At Grand Circus, we work hard to build relationships with employers like Rocket Companies. This includes established companies like Quicken Loans, Rocket Mortgage, and Amrock, and a variety of startups. Over the years, many Grand Circus bootcamp graduates have gone on to work for Rocket Companies.
In February, we met up with Dan Ngoyi, Sadie McCourt, and Jennifer Horne from Rocket Companies to learn what they look for when hiring junior developers and hear about their outlook for hiring in 2021 and beyond.
There’s been a lot of economic turmoil over the last year. What is hiring like at Rocket Companies?
Sadie: Right now, we probably hire 20 engineers every month. Hiring engineers has been our main focus for years now. On a consistent basis, we want to double [development hires]. Given the new virtual environment, tech is the core of everything that we’re doing to keep this business running. Engineers are needed to maintain and build the network and infrastructure that we’re on. And to protect us: cybersecurity engineers are also needed to protect the environment we’re working in.
Dan: If we could hire 150 engineers a month, we would, without a doubt. There’s an unlimited need.
What programming languages do you want to see on a junior developer’s resume?
Sadie: We are always looking for C# and .NET Core engineers. That is literally, exactly what we look for. It definitely differs depending on the team, too. Some teams want someone with some mobile experience. And we want people who are super passionate about learning new things, like Angular.
Beyond coding skills, what do you look for in new junior hires?
Sadie: On the soft skills side, we want someone that’s willing to be a team player, that can communicate well with others. We don’t want someone who is just going to put their headphones on and code all day. In this bigger organization and environment, we’re looking for people to share best practices, to test others’ code in a code pairing environment, to collaborate.
How does Rocket Companies support the junior developers it hires?

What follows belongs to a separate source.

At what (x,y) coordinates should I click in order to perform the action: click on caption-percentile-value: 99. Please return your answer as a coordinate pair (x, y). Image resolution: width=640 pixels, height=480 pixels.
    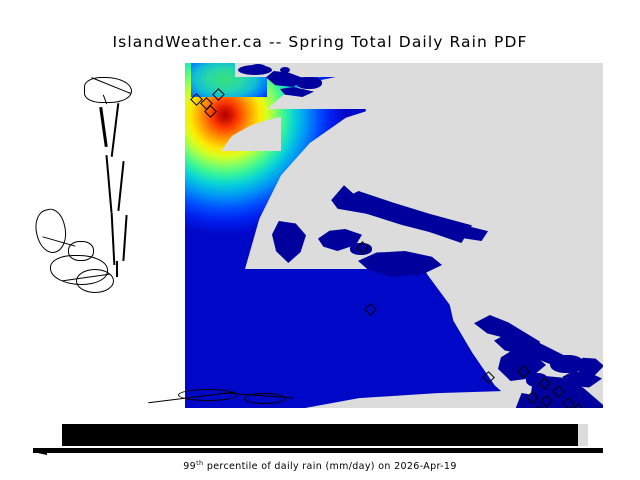
    Looking at the image, I should click on (190, 467).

Sadie: We’re hiring at all levels: junior, senior, and mid-level engineers. Four years ago, would I say we were super open to junior folks? No. I don’t think we had the structure in place to bring junior engineers in. Now we’re in a place where we can set them up for success. Our technology team is much bigger. We’re able to take those associate-level engineers, set them up with mentors, and train them up.
How is Rocket Companies promoting diversity and inclusion?

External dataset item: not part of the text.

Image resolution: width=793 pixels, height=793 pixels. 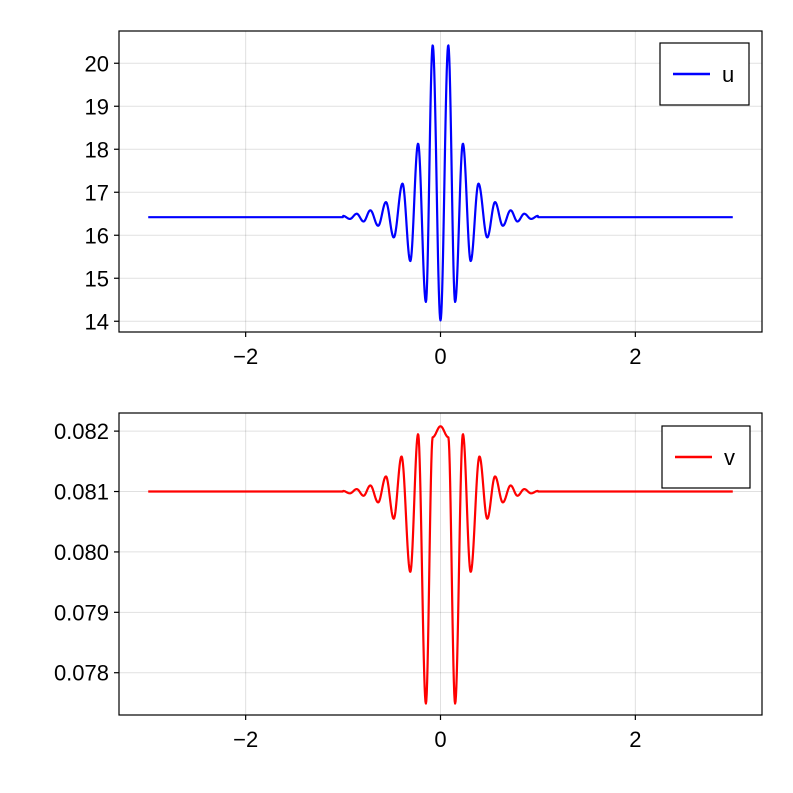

Jennifer: At Rocket Companies, we’re definitely weaving DEI (diversity, equity, and inclusion) into our DNA. It’s part of every aspect of what we do. I know on the talent brand side, we’re really focused on that.
Sadie: Unfortunately, there is a bias no matter who you are. There are some tools we’re building internally to remove bias from the hiring process. These tools support a fair, non-biased process by anonymizing applications.

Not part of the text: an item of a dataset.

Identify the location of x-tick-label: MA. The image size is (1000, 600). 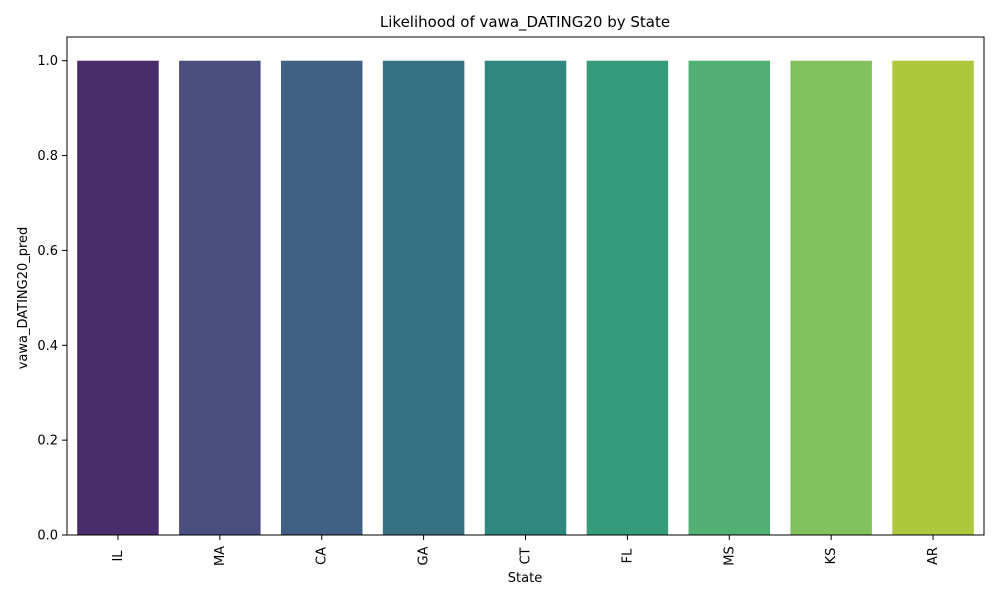
(220, 556).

Dan: Broadly, from a DEI perspective, we’re looking at how we use candidate data to inform our decisions. We are going to the places where the talent is, specifically Grand Circus. We’re also doing training internally. Every single leader in our organization is going through interview training. Biases are real. We’re giving our [managers] the skills they need to mitigate that bias.
Is there anything else you want to share with folks considering a career in tech?
Dan: I appreciate Grand Circus not just as the purveyors of talent, but also as partners working through how we think about the tech industry in Michigan. I would encourage everybody, their mother, their cousins, and their brothers to find out more about Grand Circus.